Quoted passage>
● ● ● ●

I think what was most striking about this novel was the human aspect of it - so often novels for teenagers marketed as realistic are anything but. Zac and Mia, on the other hand, seems profoundly real - people are deeply flawed (Mia most especially), little is romanticised, but their story remains compelling. 

Unlike so many other books in this genre there does not seem to be an effort to tug at heartstrings - which is not to say that you don't feel anything while reading - anything but. But it seems manipulating the reader's emotions doesn't play into it. Sure, I like books that I can expect an emotional rollercoaster out of, that fit the formula and play up the melodrama - but what is so remarkable about this one is the realness. 

It's wonderfully crafted and emotionally insightful but it isn't obvious. A very, very human novel and one I wouldn't recommend solely to teenage readers, though it speaks beautifully of the teenage experience.

Zac & Mia on the publisher's website

The Assassin's Blade by Sarah J. Maas

Sunday, April 6, 2014

Celaena Sardothien is Adarlan’s most feared assassin. As part of the Assassins' Guild, her allegiance is to her master, Arobynn Hamel, yet Celaena listens to no one and trusts only her fellow killer-for-hire, Sam.

In these action-packed prequel novellas – together in one edition for the first time – Celaena embarks on five daring missions. They take her from remote islands to hostile deserts, where she fights to liberate slaves and seeks to avenge the tyrannous. But she is acting against Arobynn’s orders and could suffer an unimaginable punishment for such treachery . . .

● ● ● ●

Information>
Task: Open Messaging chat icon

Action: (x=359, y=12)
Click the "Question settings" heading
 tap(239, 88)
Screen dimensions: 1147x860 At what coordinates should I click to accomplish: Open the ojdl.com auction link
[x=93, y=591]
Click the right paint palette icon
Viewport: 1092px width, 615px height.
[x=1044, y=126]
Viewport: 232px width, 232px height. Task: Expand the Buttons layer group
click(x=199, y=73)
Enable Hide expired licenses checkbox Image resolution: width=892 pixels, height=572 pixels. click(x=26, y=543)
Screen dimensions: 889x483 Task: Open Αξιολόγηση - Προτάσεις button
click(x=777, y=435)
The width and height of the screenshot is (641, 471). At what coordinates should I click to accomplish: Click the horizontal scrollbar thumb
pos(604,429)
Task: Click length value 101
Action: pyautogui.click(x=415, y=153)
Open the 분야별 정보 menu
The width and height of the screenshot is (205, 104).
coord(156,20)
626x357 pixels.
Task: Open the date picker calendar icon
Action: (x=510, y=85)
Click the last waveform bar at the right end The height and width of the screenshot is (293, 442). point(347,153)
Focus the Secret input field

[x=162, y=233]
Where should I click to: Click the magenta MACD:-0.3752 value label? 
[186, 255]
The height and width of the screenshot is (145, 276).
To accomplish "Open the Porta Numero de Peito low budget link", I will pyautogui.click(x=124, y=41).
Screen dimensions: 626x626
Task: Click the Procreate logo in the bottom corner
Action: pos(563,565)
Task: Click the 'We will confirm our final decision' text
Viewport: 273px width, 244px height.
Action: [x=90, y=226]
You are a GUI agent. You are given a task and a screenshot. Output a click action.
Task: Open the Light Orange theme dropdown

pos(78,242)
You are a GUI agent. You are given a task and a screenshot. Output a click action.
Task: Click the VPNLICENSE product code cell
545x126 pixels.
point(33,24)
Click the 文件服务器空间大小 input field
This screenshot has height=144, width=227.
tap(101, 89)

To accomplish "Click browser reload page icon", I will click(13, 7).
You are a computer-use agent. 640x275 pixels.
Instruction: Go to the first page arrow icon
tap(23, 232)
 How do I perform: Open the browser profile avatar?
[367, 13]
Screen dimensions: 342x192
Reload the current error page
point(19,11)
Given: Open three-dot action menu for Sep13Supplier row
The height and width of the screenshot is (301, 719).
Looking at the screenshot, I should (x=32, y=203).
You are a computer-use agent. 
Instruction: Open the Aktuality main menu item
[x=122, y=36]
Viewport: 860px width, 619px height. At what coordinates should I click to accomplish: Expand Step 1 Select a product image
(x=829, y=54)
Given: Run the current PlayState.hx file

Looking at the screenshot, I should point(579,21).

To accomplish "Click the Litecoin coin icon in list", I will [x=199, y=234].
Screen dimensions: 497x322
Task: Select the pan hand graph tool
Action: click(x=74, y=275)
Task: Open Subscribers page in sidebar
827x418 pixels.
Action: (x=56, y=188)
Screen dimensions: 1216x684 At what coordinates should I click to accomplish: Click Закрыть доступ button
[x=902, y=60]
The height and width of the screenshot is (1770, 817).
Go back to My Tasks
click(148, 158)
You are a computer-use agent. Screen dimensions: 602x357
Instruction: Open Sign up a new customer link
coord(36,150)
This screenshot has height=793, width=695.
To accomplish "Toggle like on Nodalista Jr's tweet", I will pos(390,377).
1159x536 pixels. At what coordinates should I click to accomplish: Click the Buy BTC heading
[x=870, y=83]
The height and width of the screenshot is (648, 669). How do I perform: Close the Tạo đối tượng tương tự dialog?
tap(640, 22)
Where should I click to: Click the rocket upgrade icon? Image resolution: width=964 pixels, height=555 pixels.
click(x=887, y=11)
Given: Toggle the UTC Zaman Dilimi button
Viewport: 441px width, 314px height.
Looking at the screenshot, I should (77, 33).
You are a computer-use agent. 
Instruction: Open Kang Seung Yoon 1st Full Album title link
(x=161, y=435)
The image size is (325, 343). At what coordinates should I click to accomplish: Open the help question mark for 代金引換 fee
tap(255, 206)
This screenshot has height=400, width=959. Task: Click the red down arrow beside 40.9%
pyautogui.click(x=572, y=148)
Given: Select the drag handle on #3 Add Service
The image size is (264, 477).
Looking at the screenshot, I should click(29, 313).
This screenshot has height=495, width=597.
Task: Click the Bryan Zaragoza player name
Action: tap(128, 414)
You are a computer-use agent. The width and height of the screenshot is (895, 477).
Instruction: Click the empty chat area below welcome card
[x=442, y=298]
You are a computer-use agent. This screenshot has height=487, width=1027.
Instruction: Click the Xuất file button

● ● ● ●

Task objective> Output, word for word, the part of the review excerpt that begins at the words "Unlike so many" and stops after the words "is the realness.". Rely on the review excerpt alone and set the items aside.

Your solution>
Unlike so many other books in this genre there does not seem to be an effort to tug at heartstrings - which is not to say that you don't feel anything while reading - anything but. But it seems manipulating the reader's emotions doesn't play into it. Sure, I like books that I can expect an emotional rollercoaster out of, that fit the formula and play up the melodrama - but what is so remarkable about this one is the realness.